DE RUEHSB #0670/01 1581415

ZNY CCCCC ZZH

P 071415Z JUN 06

FM AMEMBASSY HARARE

TO RUEHC/SECSTATE WASHDC PRIORITY 0170

INFO RUCNSAD/SOUTHERN AFRICAN DEVELOPMENT COMMUNITY

RUEHUJA/AMEMBASSY ABUJA 1226

RUEHAR/AMEMBASSY ACCRA 1062

RUEHDS/AMEMBASSY ADDIS ABABA 1232

RUEHBY/AMEMBASSY CANBERRA 0490

RUEHDK/AMEMBASSY DAKAR 0856

RUEHKM/AMEMBASSY KAMPALA 1283

RUEHNR/AMEMBASSY NAIROBI 3655

RUEHFR/AMEMBASSY PARIS 1055

RUEHRO/AMEMBASSY ROME 1694

RUEKDIA/DIA WASHDC//DHO-7//

RHEHNSC/NSC WASHDC

RUEHBS/USEU BRUSSELS

RUEKJCS/JOINT STAFF WASHDC

RUCNDT/USMISSION USUN NEW YORK 1441

RUCPDOC/DEPT OF COMMERCE WASHDC

RUFOADA/JAC MOLESWORTH RAF MOLESWORTH UK//DOOC/ECMO/CC/DAO/DOB/DOI//

RUEPGBA/CDR USEUCOM INTEL VAIHINGEN GE//ECJ23-CH/ECJ5M//

C O N F I D E N T I A L SECTION 01 OF 02 HARARE 000670

 

SIPDIS

 

SIPDIS

 

AF/S FOR B. NEULING

NSC FOR SENIOR AFRICA DIRECTOR C. COURVILLE

AFR/SA FOR E. LOKEN

COMMERCE FOR BECKY ERKUL

 

E.O. 12958: DECL: 12/31/2011

TAGS: PGOV PREL PHUM ZI

SUBJECT: ZVOBGO ON STASIS, PROSPECTS FOR CHANGE IN ZANU-PF

 

REF: (A) HARARE 266 (B) 05 HARARE 1290

 

Classified By: Charge d’Affaires, a.i., Eric T. Schultz under Section 1

.4 b/d

 

——-

Summary

——-

 

1. (C) ZANU-PF businessperson and provincial official Eddie

Zvobgo told poloff June 1 that the ruling party would remain

in disarray and paralyzed by succession tensions until Mugabe

passed from the scene. However, he did not believe Mugabe

intended to leave office any time soon. Moreover, neither of

the party’s competing factions had sufficient strength or

courage to press for Mugabe’s early retirement. Nor was it

realistic to expect any push from ZANU-PF,s grass-roots

supporters. Zvobgo reiterated that Mugabe’s successor would

seek re-engagement with the West but cautioned that he/she

would have to pay homage to Mugabe’s legacy rhetorically and

pursue reforms cautiously in order to survive politically.

End Summary.

 

——————————————

Succession Strains Still Paralyzing Policy

——————————————

 

2. (C) The son of Mugabe’s greatest intra-party critic, now

deceased, Zvobgo cast the ruling party as still paralyzed by

the uncertainty of succession. Although succession was on

everyone’s mind, it continued to be a mum subject officially.

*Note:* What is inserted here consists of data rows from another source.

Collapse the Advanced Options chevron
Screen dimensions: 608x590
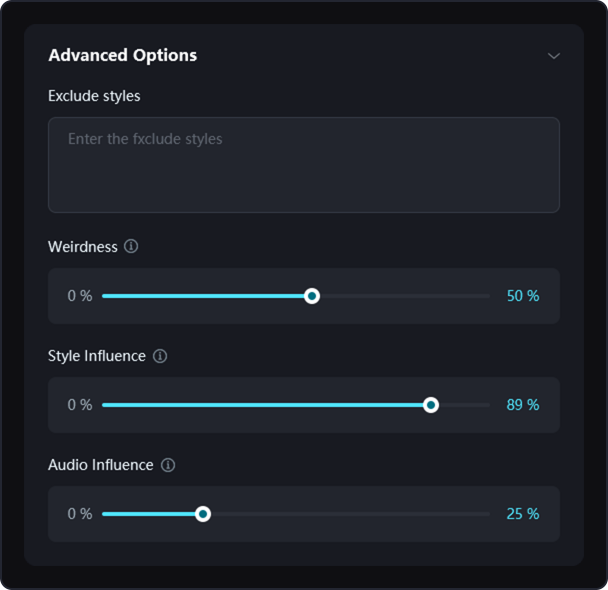click(553, 56)
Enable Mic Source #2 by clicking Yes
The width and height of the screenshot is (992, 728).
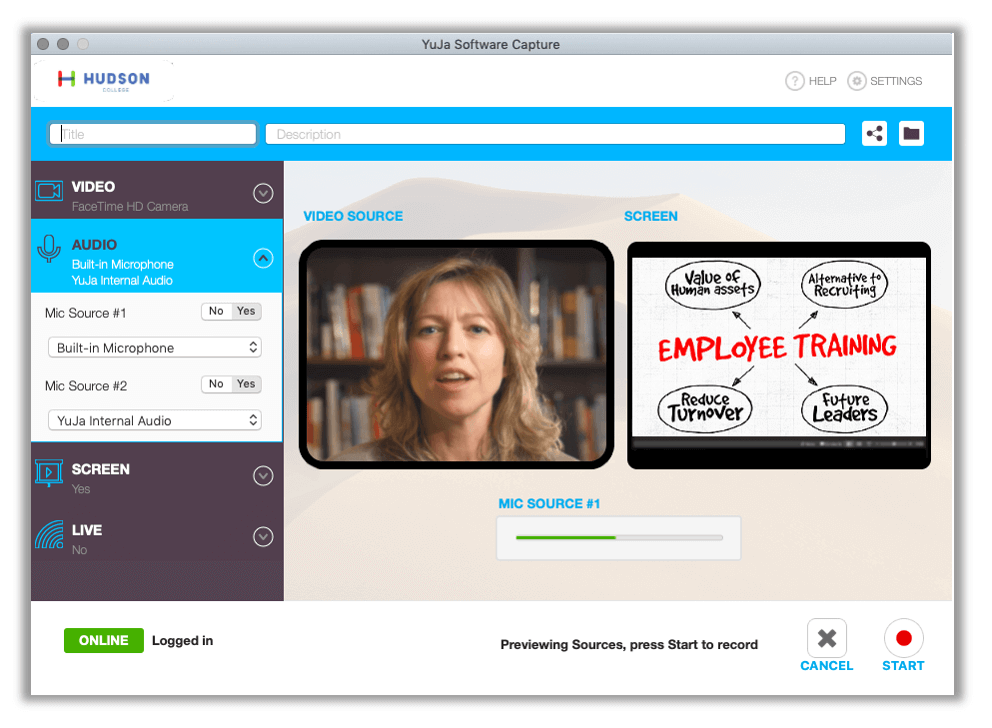tap(247, 384)
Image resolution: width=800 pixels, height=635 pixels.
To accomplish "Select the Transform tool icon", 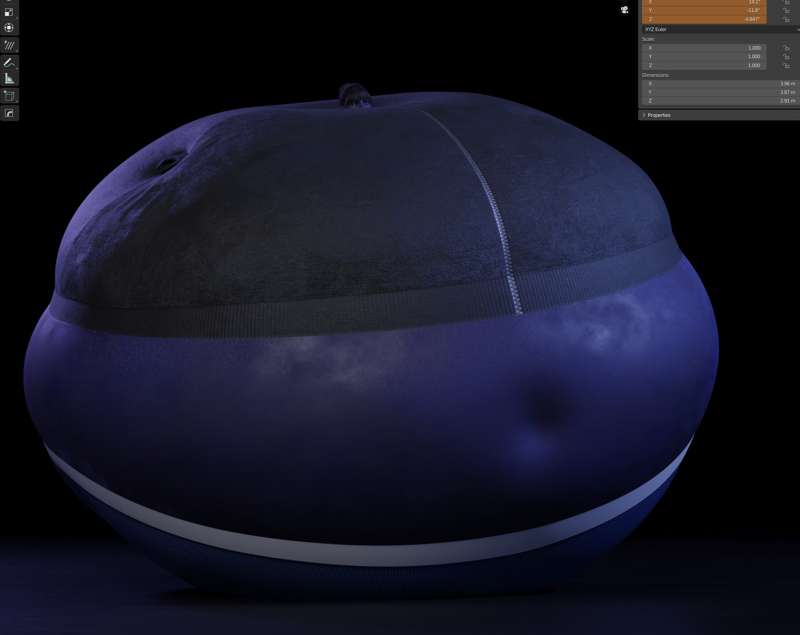I will tap(9, 28).
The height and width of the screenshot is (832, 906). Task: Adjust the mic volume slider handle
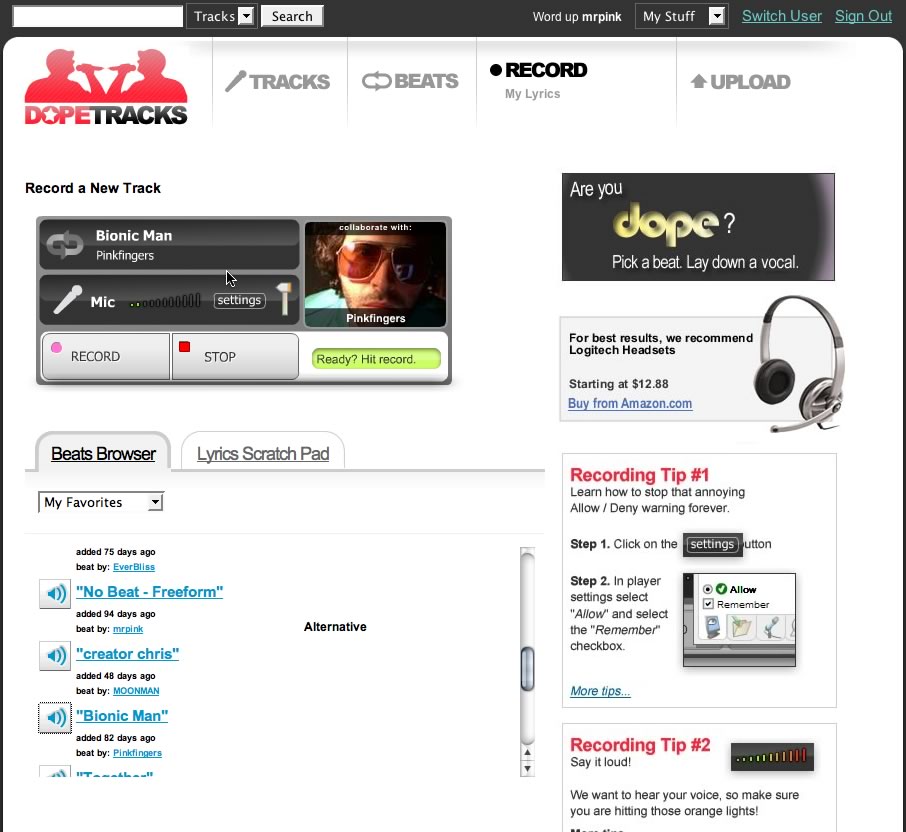pos(284,298)
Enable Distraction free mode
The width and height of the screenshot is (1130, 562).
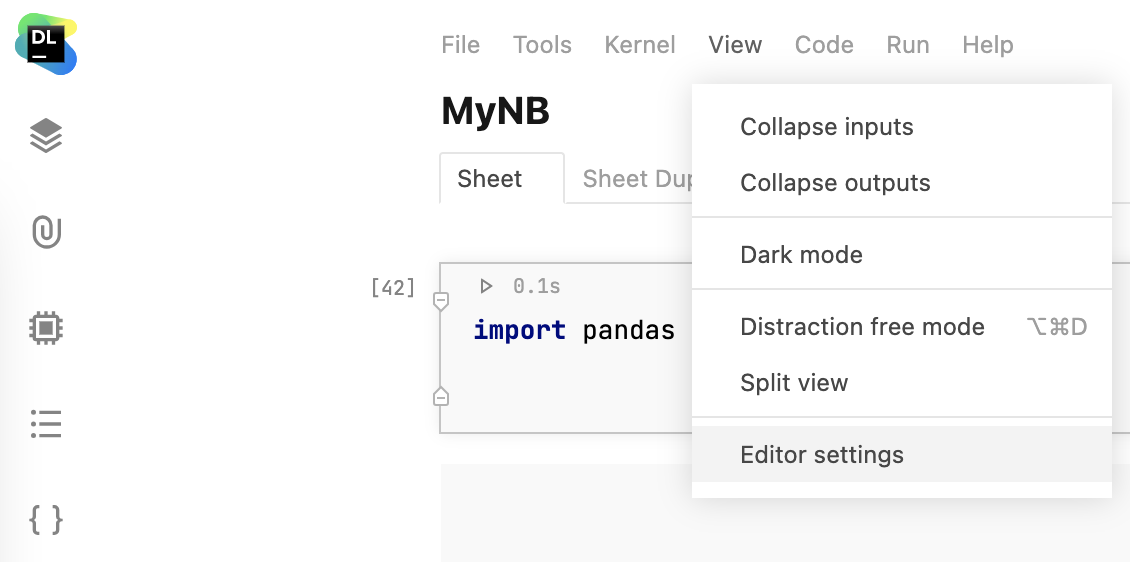(862, 327)
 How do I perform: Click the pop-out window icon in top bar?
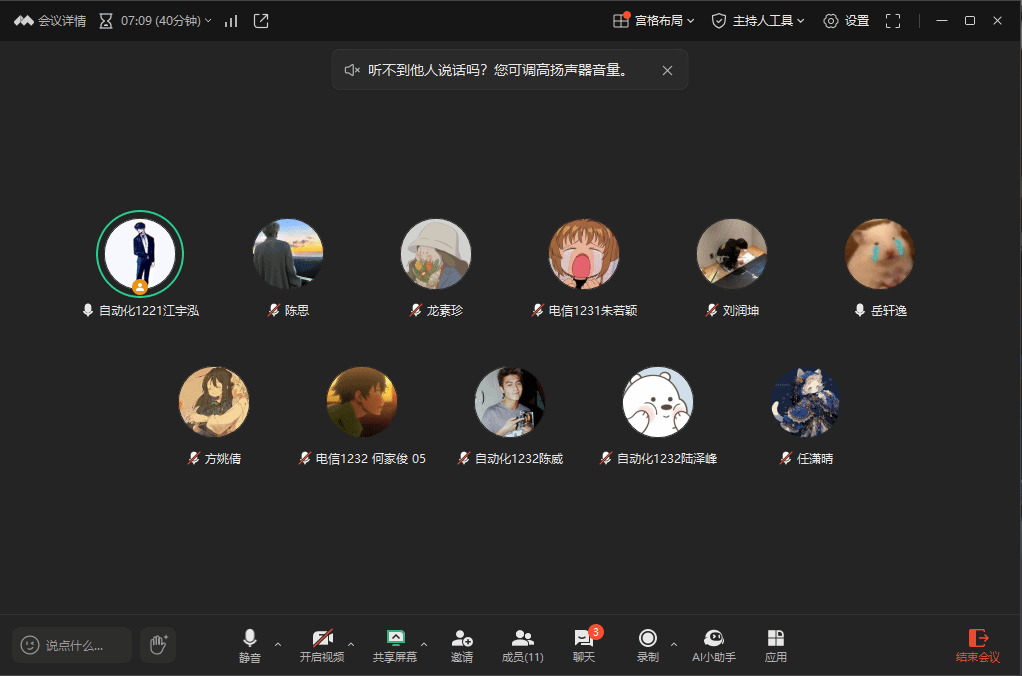pyautogui.click(x=261, y=21)
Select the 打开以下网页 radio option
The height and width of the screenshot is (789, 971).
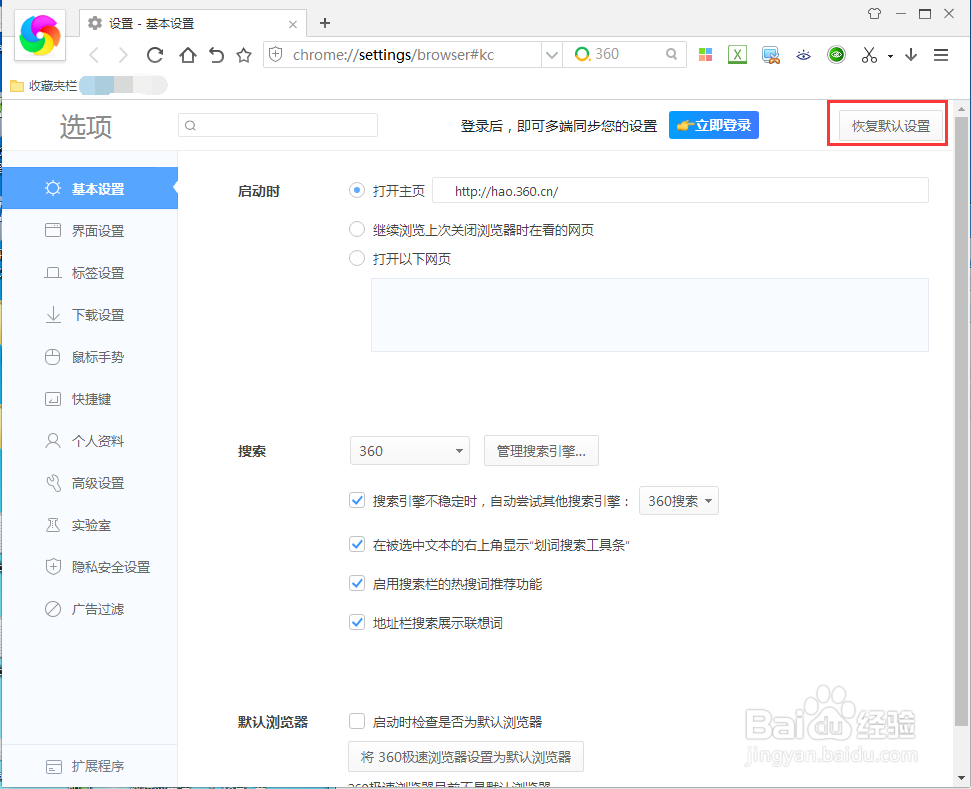(356, 258)
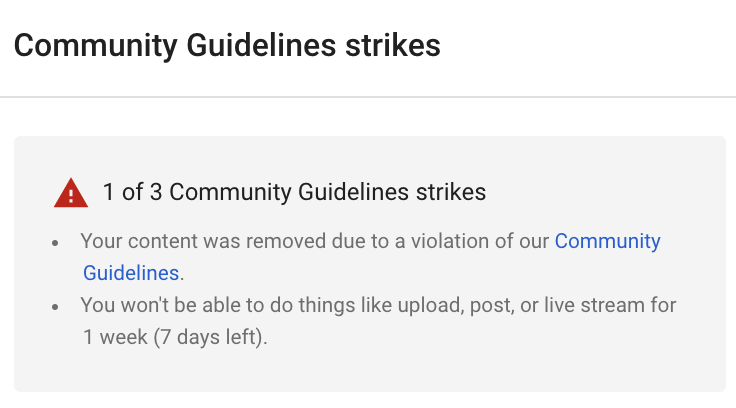Select the "(7 days left)" countdown text

(210, 337)
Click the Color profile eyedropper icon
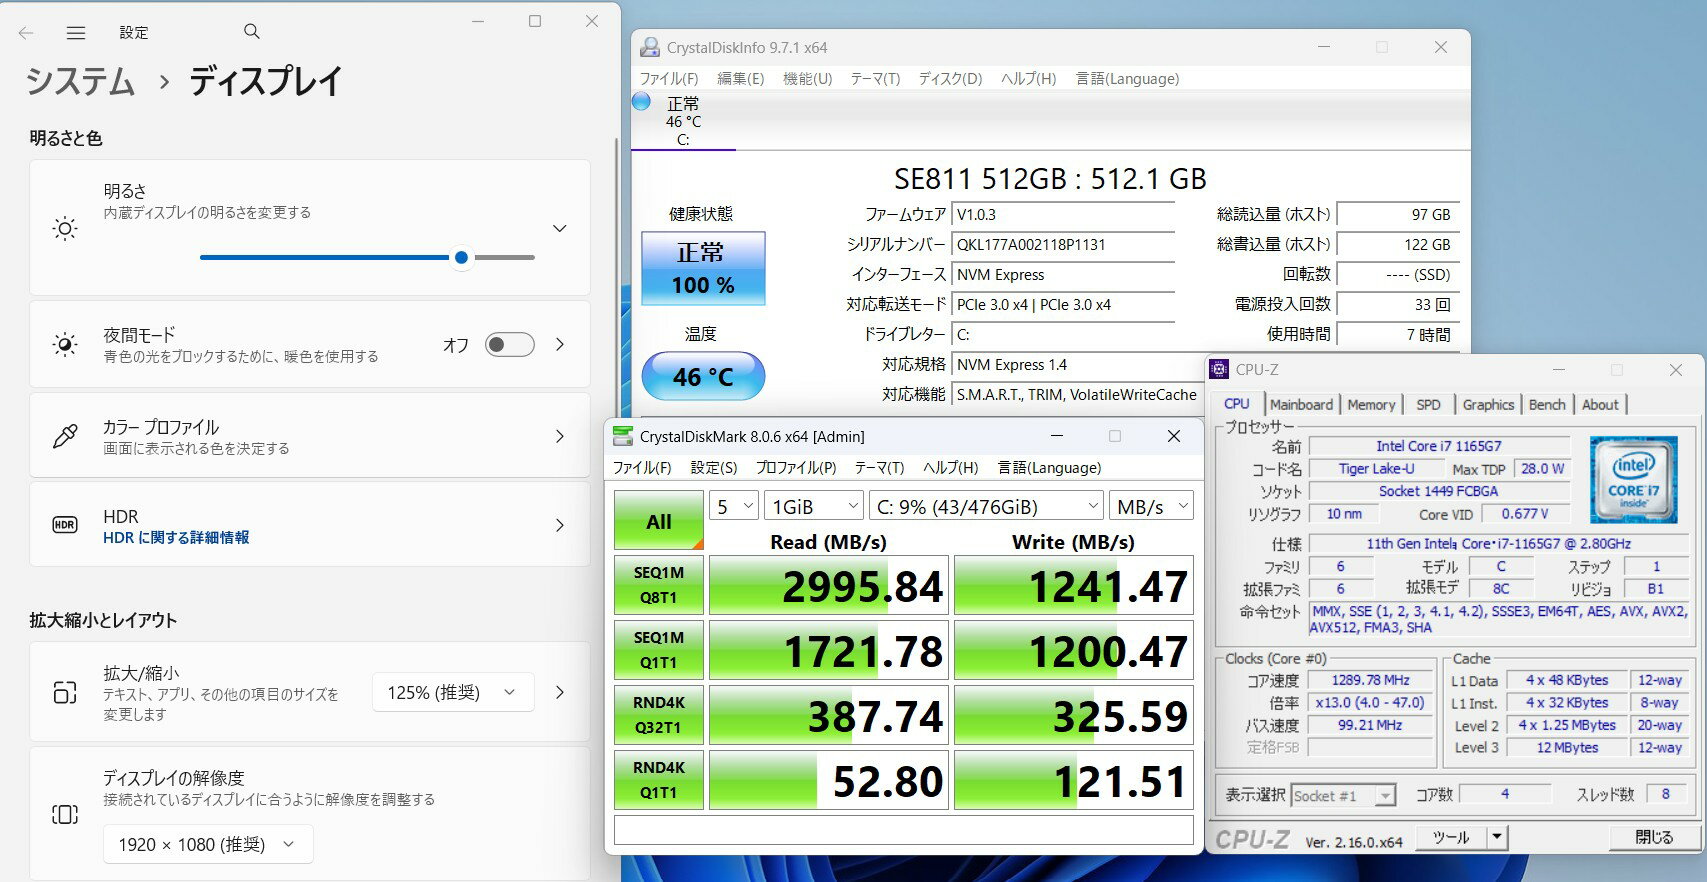Image resolution: width=1707 pixels, height=882 pixels. point(65,436)
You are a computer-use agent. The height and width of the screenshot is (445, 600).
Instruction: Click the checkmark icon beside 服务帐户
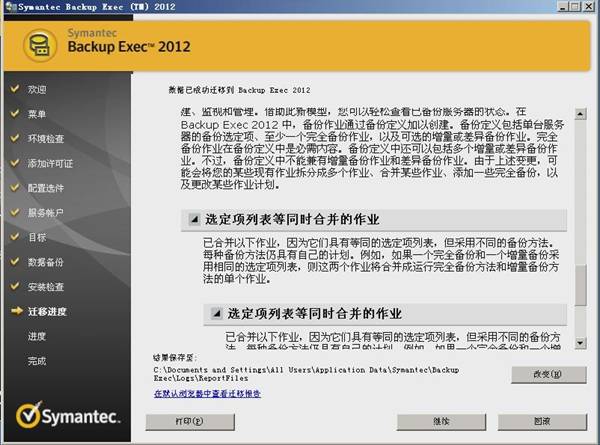(x=13, y=212)
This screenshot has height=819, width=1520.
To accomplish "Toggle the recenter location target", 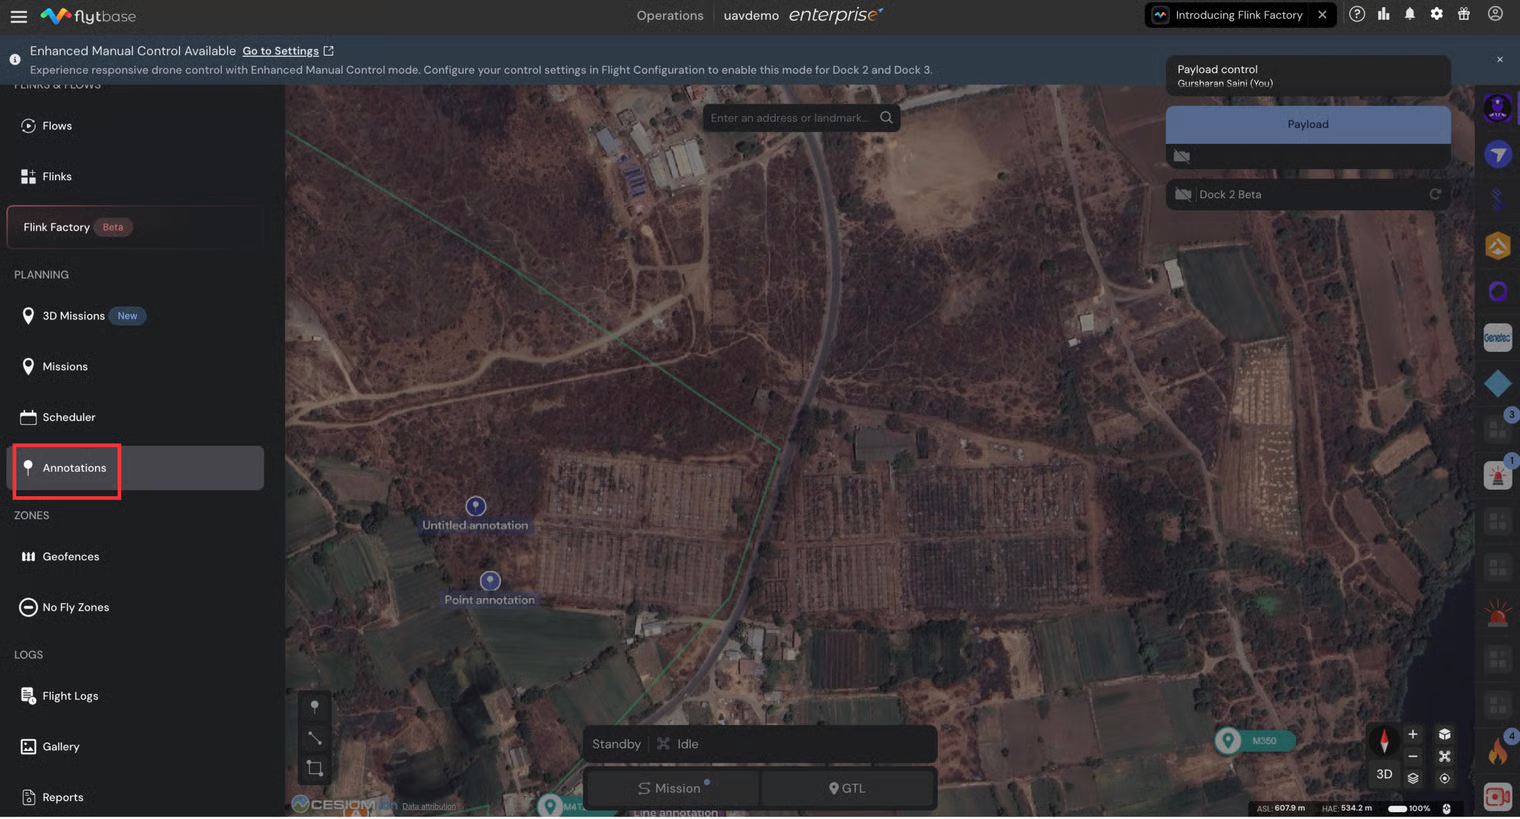I will 1444,778.
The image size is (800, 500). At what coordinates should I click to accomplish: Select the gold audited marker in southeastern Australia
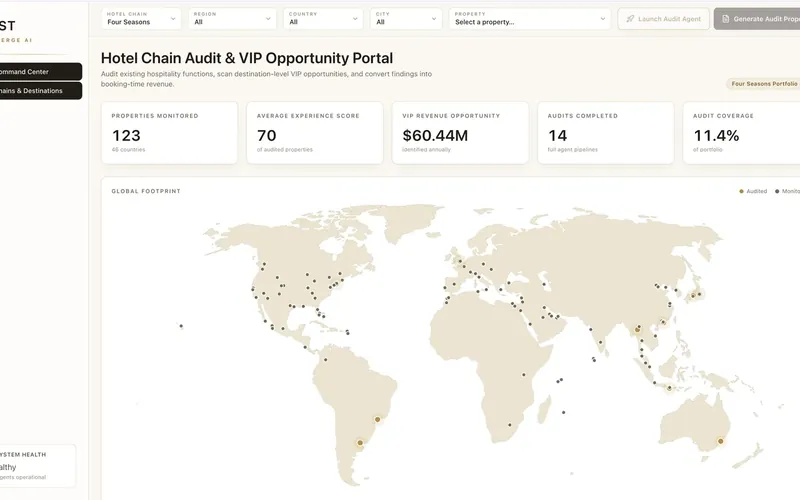click(720, 441)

Indeed, mistrust within the party and the high stakes

involved meant that very few ZANU-PF leaders could even

discuss the matter among each other.

 

3. (C) According to Zvobgo, in this largely paranoid

environment, the rare policy initiatives and deliberations

that occurred within the party revolved around misguided

posturing to curry favor with Mugabe. Zvobgo offered the

GOZ’s recently announced “Operation Round-up” (ref A) as an

example. The GOZ’s announced figure of 10,000 in detention

was vastly exaggerated, which suggested the media report was

deliberate hyperbole from a police official trying to appear

responsive to the president.

 

4. (C) Zvobgo claimed the pending mining and education bills

— each disastrous in his view — were also misguided

attempts to appeal to Mugabe in the absence of clear policy

direction from the top. Zvobgo maintained that Mugabe’s

refusal to weigh in decisively on such issues underscored his

priority on keeping ministers off balance at the expense of

national development.

 

5. (C) For his part, Mugabe continued to exploit these

dynamics masterfully, according to Zvobgo. Mugabe had no

intention of leaving office and the security of his tenure in

office depended on the continued loyalty of the warring

Mujuru and Mnangagwa factions. To that end, Mugabe would

avoid anointing either as successor while leaving the door

open to both. Zvobgo said the aspiring successors were

growing impatient but remained unwilling to risk their

long-term prospects by challenging Mugabe directly and urging

his retirement.

 

——————————-

No Push from ZANU-PF Grassroots

——————————-

 

6. (C) Zvobgo added that the party’s grassroots were no more

 

HARARE 00000670 002 OF 002

 

 

of an impetus for change than its leadership. Though many

Zimbabweans embraced capitalism, most remained mired in a

feudal culture that revolved around patronage. Zvobgo

elaborated that every public rally and private engagement he

had with constituents revolved around who could do what for

whom. Policies and principles — much less succession —

were never discussed. None in the party and few outside it

questioned the centrality of relationships and patronage to

politics. Zvobgo claimed that MDC leaders and supporters

were hemmed in by the same constraints.

 

7. (C) Zvobgo said GOZ agricultural policy, which seemed

senseless to outsiders, was best understood in the context of

the patronage mentality hard-wired into the Zimbabwean

psyche. National production figures were not as important as

the appearance of delivering land to one,s constituents.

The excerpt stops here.